Voyant qu’il était impossible de conserver les formes ordinaires de la justice avec des accusés aussi résolus à ne pas se laisser juger, la Cour rendit le 13 un arrêt de disjonction et condamna les accusés de Lyon. Ils furent tous frappés, au nombre de quarante-neuf, de peines allant de la déportation perpétuelle à une année de prison. Six d’entre eux seulement bénéficièrent de ce minimum. Baune, Antide Martin, Albert Hugon, Reverchon, Lafond, Desvoys étaient condamnés à la déportation, Lagrange à vingt ans de détention. Caussidière à dix ans, Carrier à cinq ans.

Chaque année l’anniversaire des journées de juillet rappelait au nouveau pouvoir, par une agitation populaire, qu’il était né d’une révolution. Mais cette année-là le parti républicain était disloqué, terrorisé, ses chefs emprisonnés ou en fuite. Le bruit courait que, cependant, la manifestation aurait lieu, mais sous la forme d’un attentat. Ce pressentiment ne fut pas trompé.

Le 30 juillet, au moment où le roi entouré de sa famille passait sur le boulevard du Temple pour se rendre à la cérémonie anniversaire qui se célébrait sur la place de la Bastille, une machine infernale éclatait à la hauteur du numéro 30, tuant ou blessant mortellement dix-neuf personnes, en blessant moins grièvement vingt-trois autres. Mais le roi était sauf.

Bientôt l’auteur de l’attentat fut pris et connu. Grâce à ses révélations et à celles de sa maîtresse, ses complices furent arrêtés. Lui était un Corse qui vivait à Paris, sous le nom de Gérard. Son vrai nom était Fieschi. Il s’était engagé tout jeune dans l’armée napolitaine, avait été fait sergent et décoré pour sa bravoure. Il avait ensuite trahi le roi Murât pour le compte des Autrichiens, était passé à Marseille où, en 1819,il avait été condamné à dix ans de prison pour vol. En 1830 il est à Paris, muni de faux papiers au nom de Gérard ; il se fait passer pour condamné politique et obtient des secours en cette qualité.

Consigne:
Reproduisez à l'identique le passage de l'extrait qui commence par « Le 30 juillet, au » et se poursuit jusqu'à « roi était sauf. ».

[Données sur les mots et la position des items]
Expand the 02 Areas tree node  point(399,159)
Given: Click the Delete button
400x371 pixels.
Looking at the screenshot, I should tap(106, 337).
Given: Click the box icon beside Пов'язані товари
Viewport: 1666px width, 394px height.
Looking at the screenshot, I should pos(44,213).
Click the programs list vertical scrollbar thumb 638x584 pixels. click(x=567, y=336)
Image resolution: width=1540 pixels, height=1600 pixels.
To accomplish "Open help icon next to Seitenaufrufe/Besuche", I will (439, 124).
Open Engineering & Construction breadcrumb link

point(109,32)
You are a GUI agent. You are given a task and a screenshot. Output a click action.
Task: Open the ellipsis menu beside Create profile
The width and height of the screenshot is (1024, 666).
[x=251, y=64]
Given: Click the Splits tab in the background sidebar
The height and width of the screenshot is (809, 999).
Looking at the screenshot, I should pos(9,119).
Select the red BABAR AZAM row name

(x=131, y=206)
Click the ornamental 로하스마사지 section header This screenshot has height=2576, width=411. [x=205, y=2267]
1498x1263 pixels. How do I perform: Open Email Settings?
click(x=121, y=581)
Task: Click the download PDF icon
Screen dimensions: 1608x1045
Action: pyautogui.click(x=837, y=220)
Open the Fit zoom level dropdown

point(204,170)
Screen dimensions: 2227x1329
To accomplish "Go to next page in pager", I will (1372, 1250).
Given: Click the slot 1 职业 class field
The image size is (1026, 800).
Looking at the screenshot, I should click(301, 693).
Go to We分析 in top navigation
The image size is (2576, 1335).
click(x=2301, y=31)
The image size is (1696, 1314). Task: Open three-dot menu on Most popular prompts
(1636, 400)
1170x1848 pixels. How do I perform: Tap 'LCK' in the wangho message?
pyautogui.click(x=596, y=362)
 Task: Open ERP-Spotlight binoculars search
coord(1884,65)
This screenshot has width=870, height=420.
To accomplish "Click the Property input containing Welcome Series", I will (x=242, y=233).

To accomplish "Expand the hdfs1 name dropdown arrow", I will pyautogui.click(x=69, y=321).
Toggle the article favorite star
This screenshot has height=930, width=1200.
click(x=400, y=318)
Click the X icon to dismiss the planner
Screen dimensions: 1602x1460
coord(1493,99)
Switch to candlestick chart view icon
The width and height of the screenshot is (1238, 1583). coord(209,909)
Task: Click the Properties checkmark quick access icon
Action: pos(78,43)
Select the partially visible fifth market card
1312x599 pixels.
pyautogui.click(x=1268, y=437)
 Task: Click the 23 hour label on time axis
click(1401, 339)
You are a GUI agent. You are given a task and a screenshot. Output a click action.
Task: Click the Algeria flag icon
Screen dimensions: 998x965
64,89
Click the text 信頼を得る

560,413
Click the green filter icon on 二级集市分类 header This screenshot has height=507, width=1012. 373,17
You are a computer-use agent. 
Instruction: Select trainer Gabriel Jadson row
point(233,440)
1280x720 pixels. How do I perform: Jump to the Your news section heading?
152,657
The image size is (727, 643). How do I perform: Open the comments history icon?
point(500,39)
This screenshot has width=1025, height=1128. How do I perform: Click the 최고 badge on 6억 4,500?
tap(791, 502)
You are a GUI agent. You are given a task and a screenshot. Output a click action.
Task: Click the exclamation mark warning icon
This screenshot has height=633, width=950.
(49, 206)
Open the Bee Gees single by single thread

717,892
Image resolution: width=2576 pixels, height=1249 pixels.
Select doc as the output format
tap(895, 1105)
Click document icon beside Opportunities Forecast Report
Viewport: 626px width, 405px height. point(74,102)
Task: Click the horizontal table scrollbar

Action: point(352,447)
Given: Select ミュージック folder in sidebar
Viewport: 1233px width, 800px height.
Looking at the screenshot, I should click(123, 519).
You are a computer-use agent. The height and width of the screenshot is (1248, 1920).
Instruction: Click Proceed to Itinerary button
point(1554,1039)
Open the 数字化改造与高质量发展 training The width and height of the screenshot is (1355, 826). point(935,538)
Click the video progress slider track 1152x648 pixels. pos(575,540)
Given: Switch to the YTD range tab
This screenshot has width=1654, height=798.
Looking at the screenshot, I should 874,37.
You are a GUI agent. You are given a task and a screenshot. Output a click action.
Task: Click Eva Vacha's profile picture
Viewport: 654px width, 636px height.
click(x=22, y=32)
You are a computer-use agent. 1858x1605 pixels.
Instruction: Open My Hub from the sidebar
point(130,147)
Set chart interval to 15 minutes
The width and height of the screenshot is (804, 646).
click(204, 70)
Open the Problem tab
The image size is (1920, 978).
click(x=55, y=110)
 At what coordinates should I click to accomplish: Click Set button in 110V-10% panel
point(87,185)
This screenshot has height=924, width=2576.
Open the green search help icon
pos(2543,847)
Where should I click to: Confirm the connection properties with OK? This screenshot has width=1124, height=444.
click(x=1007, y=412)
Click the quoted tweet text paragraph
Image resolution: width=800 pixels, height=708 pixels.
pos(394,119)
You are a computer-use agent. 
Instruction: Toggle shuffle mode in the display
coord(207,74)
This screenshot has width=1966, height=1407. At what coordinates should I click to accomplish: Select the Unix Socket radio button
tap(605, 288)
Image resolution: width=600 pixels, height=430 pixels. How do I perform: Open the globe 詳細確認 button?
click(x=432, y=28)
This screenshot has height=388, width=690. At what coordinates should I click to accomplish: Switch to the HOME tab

Corrigé:
Le 30 juillet, au moment où le roi entouré de sa famille passait sur le boulevard du Temple pour se rendre à la cérémonie anniversaire qui se célébrait sur la place de la Bastille, une machine infernale éclatait à la hauteur du numéro 30, tuant ou blessant mortellement dix-neuf personnes, en blessant moins grièvement vingt-trois autres. Mais le roi était sauf.